I’ve had two black eyes in my life. They both came in events so innocent that I can share the stories later.

That’s pretty amazing in itself.

I blame the first one on needing to pick up an elective class in my last semester of college. I chose an auto mechanics class for women.

The class unraveled the mysteries of internal combustion and banished all ideas of needing to replace lug nut valves on my car. Amazing class.

One of our projects was learning how to change the oil on our cars. It’s not that hard to do. Really.

Something that helps is having the right tools, which I didn’t have and didn’t want to spring big bucks for. So I made do.

Making do is a key element in too many of my stories, I’ve noticed.

But I digress.

I had a pipe wrench to loosen the oil pan drain plug. I clamped the wrench on the drain plug  and then hammered the handle with whatever I could find. A hammer. A lead pipe. A big rock.

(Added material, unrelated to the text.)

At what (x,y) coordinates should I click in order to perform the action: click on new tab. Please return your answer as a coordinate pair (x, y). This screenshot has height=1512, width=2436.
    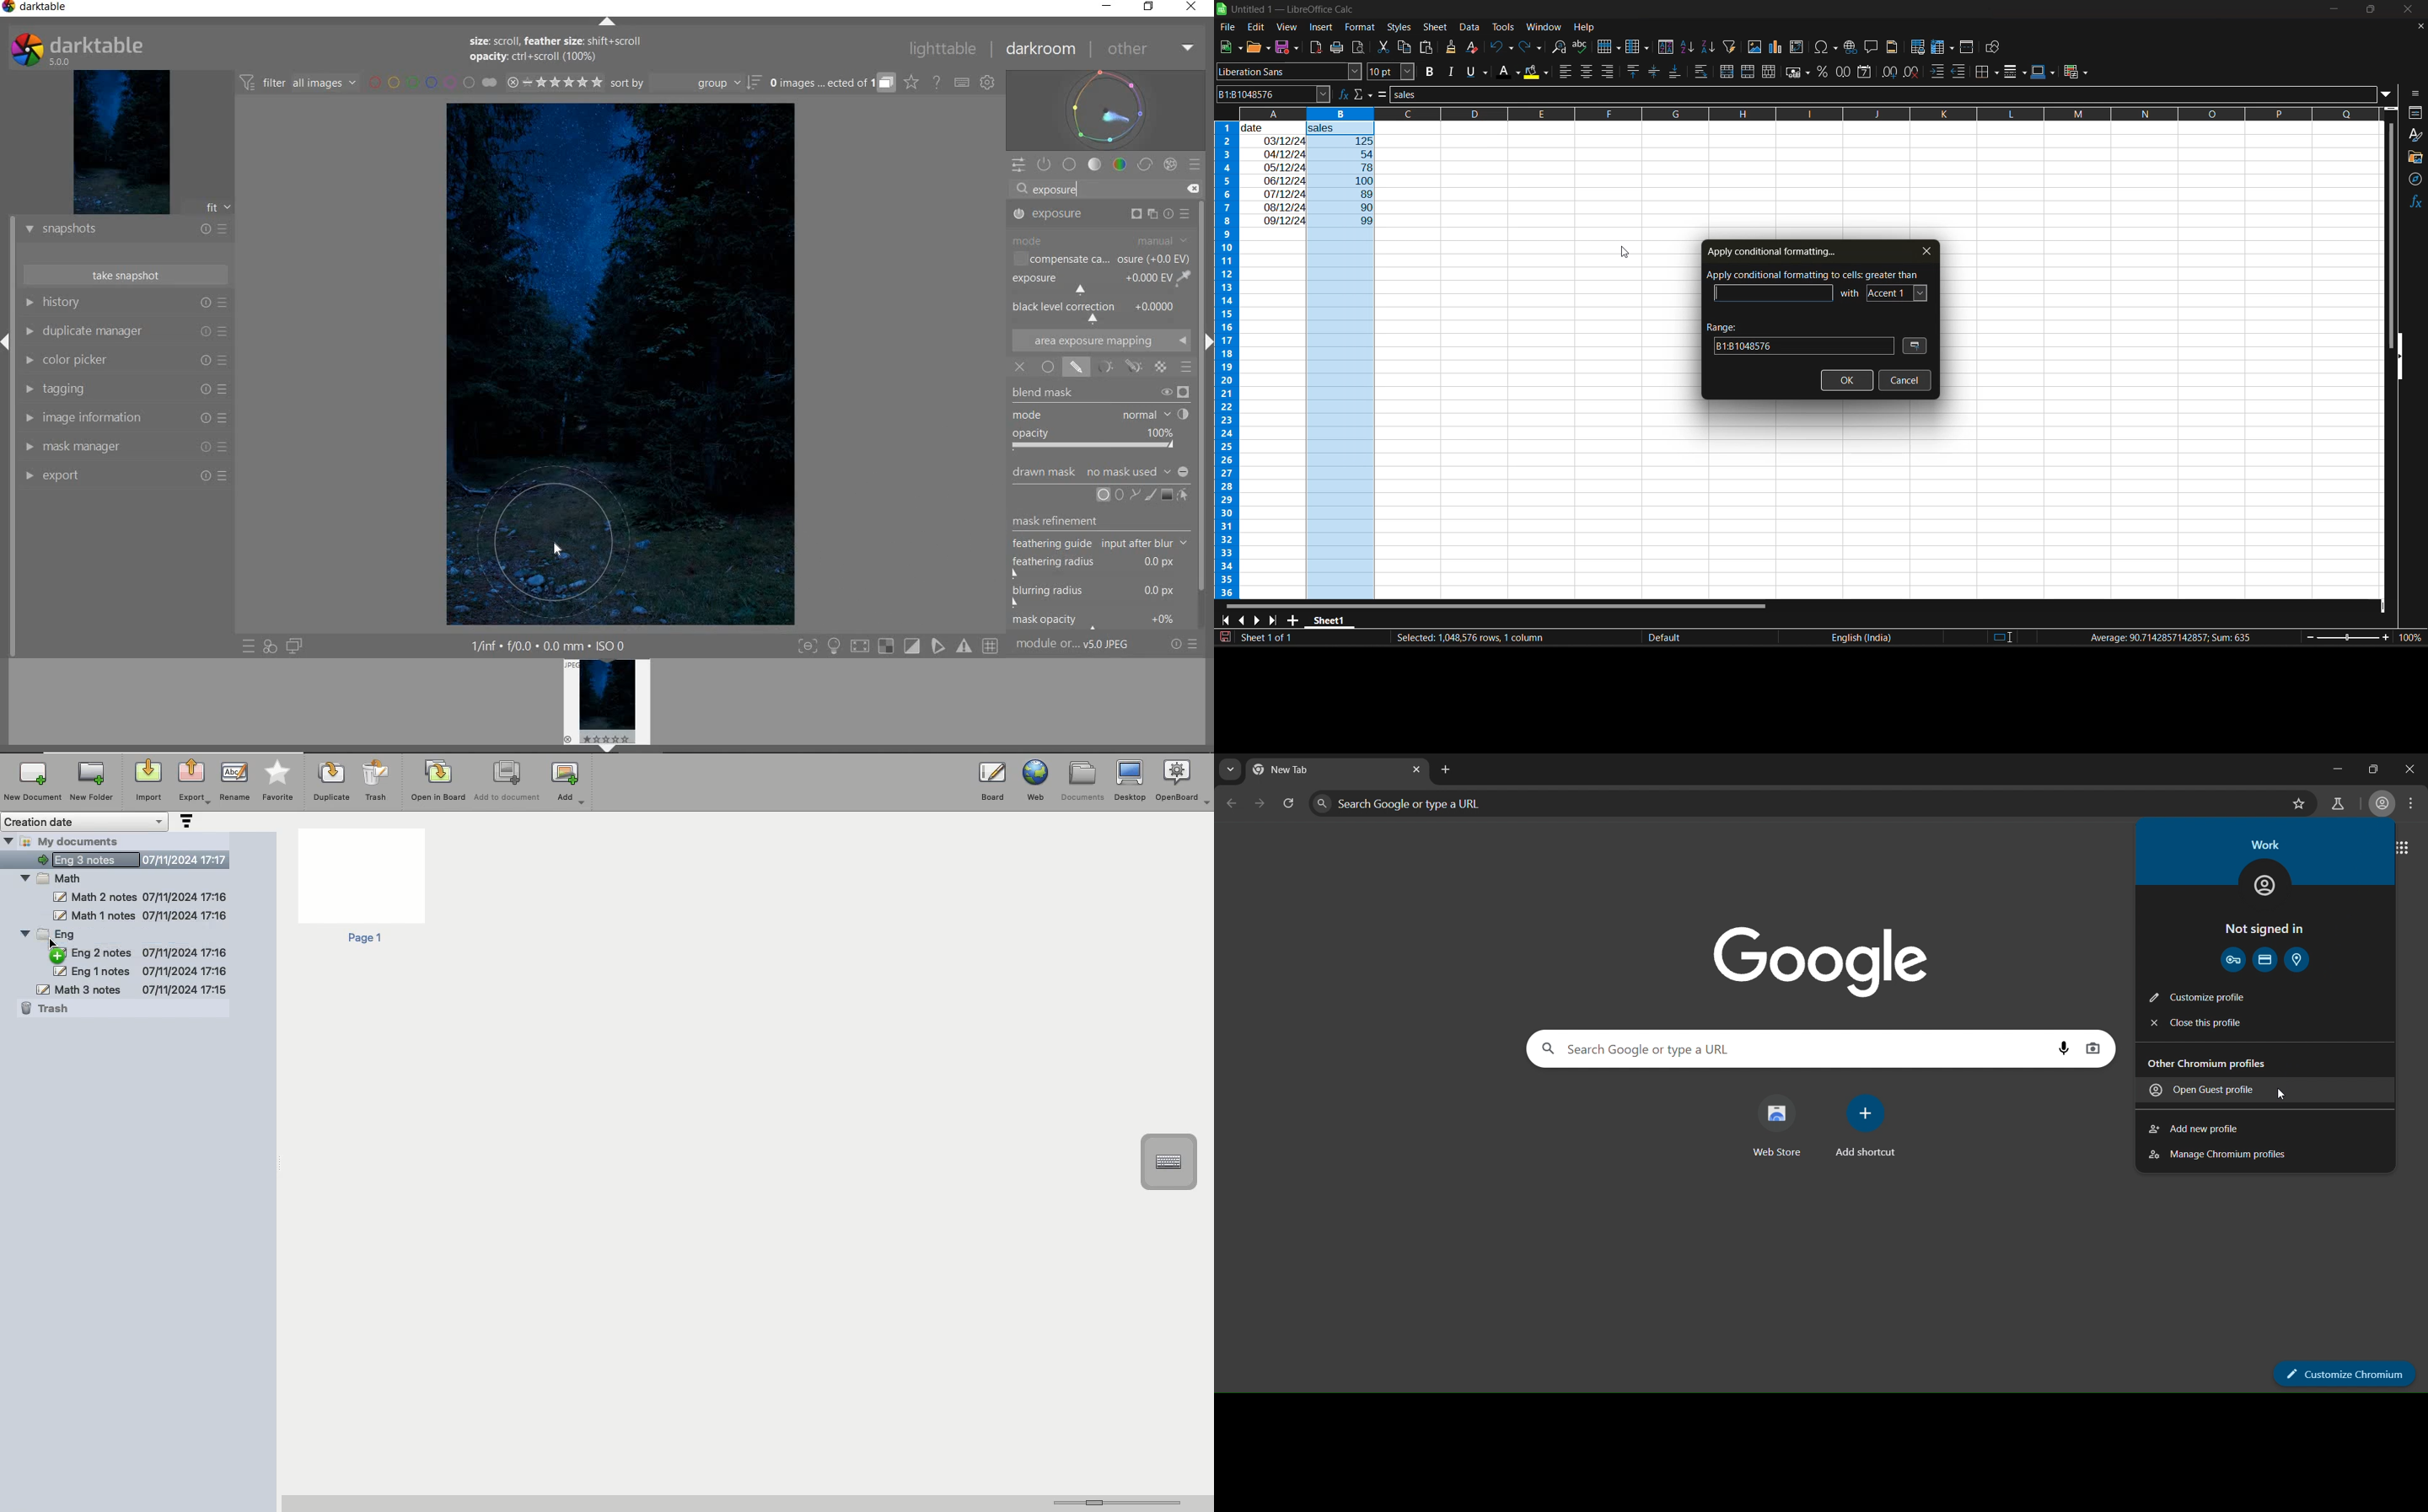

The wrench was beginning to move as the drain plug loosened. And then something happened.

“Something happened” could be my motto, now that I think about it…

But the wrench popped loose and bounced off my cheek. I could feel something warm below my eye and assumed I had knocked loose a contact lens.

So I made my way into the house to retrieve the lens.

Um, no, the lens was fine. But I had a one-inch gash from the errant wrench.

And the next day I had a Nike-swoosh-quality black eye.

I’d love to tell you that I learned not to make do. Or not use the wrong tool.

But my absolute best solution to this problem was when I married a top-quality mechanic who never let me change the oil again.